This is why sometimes I come to my blog, which no one reads, to do my shouting.
Yesterday, after a rather nasty work-related dream, I awoke feeling rather down on everything.
Circumstances yesterday led to bits of good news after bits of good news in several facets of my life, so today I'm doing a bit better. Can't let that negative mindset rule everything. Or at least try not to let it, too much.
I try not to be a negative person, but sometimes circumstances arise where the negative is what I want to dwell on, and that's not healthy. So many examples out there of people dwelling on the negative. I think about Laman and Lemuel, of course. They stacked up reason upon reason to be upset with their situation when Lehi said God had told him to take his family and flee into the wilderness. They lost their inheritances, their comfort, and at times were wandering the wilderness rather on the hungry side. They didn't believe that their father was indeed in danger for his preaching, or communicating with God in any fashion.
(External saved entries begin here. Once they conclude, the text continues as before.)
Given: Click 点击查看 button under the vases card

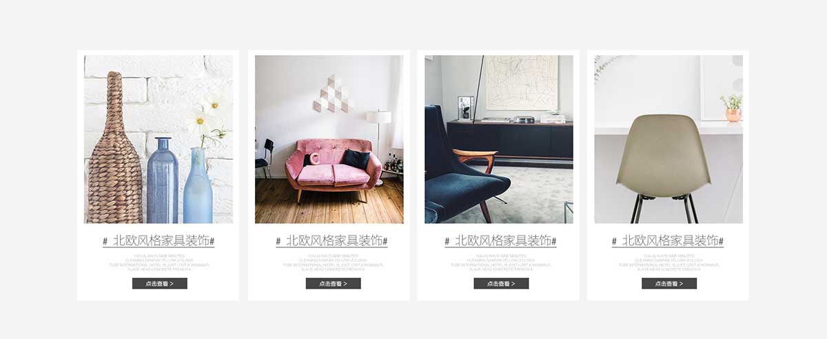Looking at the screenshot, I should click(160, 283).
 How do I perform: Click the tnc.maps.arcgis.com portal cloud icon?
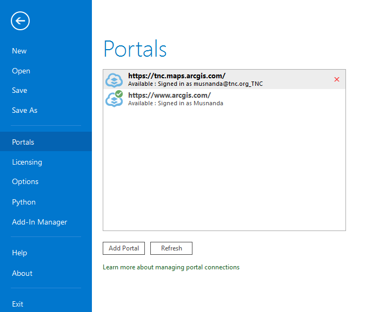coord(114,79)
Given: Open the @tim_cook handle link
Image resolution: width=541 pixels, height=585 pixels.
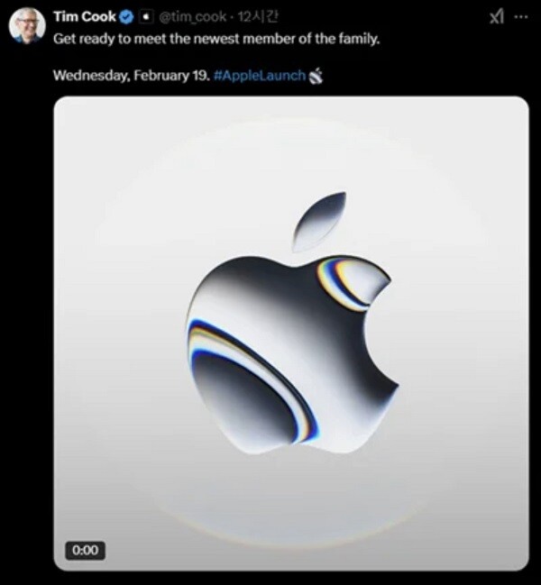Looking at the screenshot, I should pos(193,17).
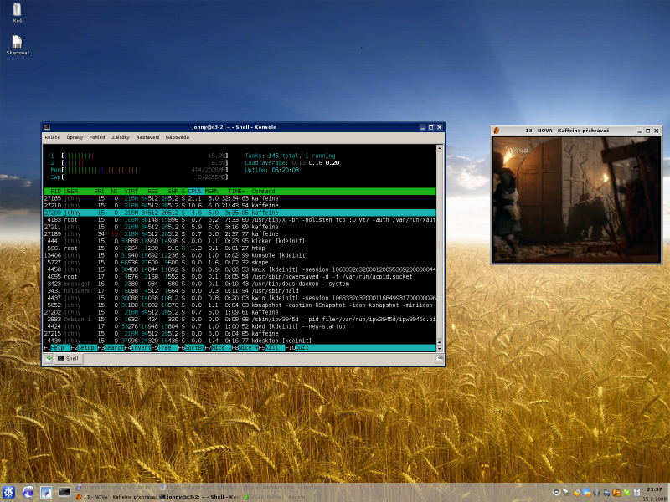Open the Záložky menu in Konsole
The height and width of the screenshot is (502, 670).
(121, 136)
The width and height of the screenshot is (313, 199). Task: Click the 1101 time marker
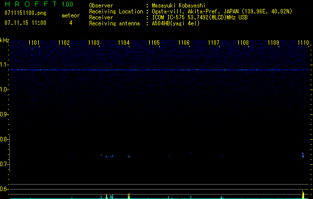pos(34,43)
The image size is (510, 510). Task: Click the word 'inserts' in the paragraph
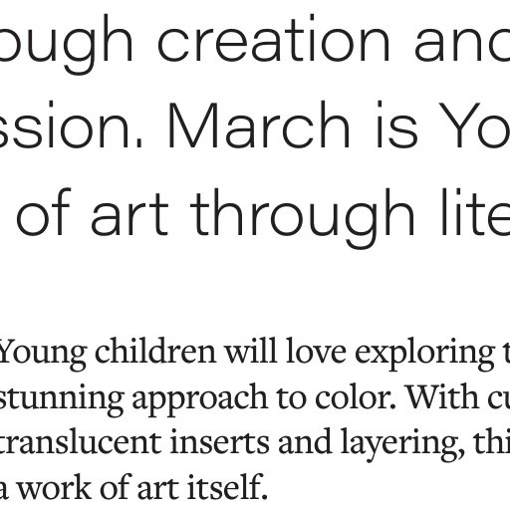219,443
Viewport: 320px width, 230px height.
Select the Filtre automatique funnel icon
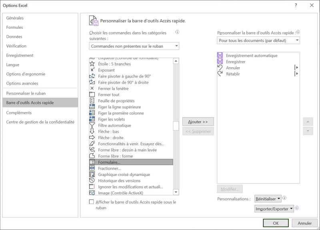[92, 125]
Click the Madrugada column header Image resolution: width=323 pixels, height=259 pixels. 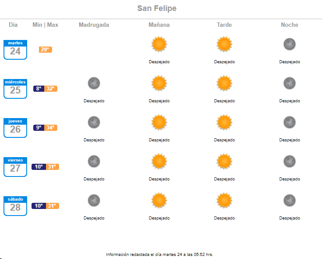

Maybe they had glimpses, but rather chose to focus on the negatives, and let those negatives pile up as they collected them like neat rocks from the ground.
It's so easy to do, to collect the negative stuff. I see it every day in people I interact with. I don't want to be part of that world, because it ends in tears.
It's cliche to look at the positives. But that's just the adversary saying it's cool to be negative and to concentrate only on the negative because THAT'S ALL THAT'S GOING TO COME BETTER STRAP IN.
So I'm feeling better about things.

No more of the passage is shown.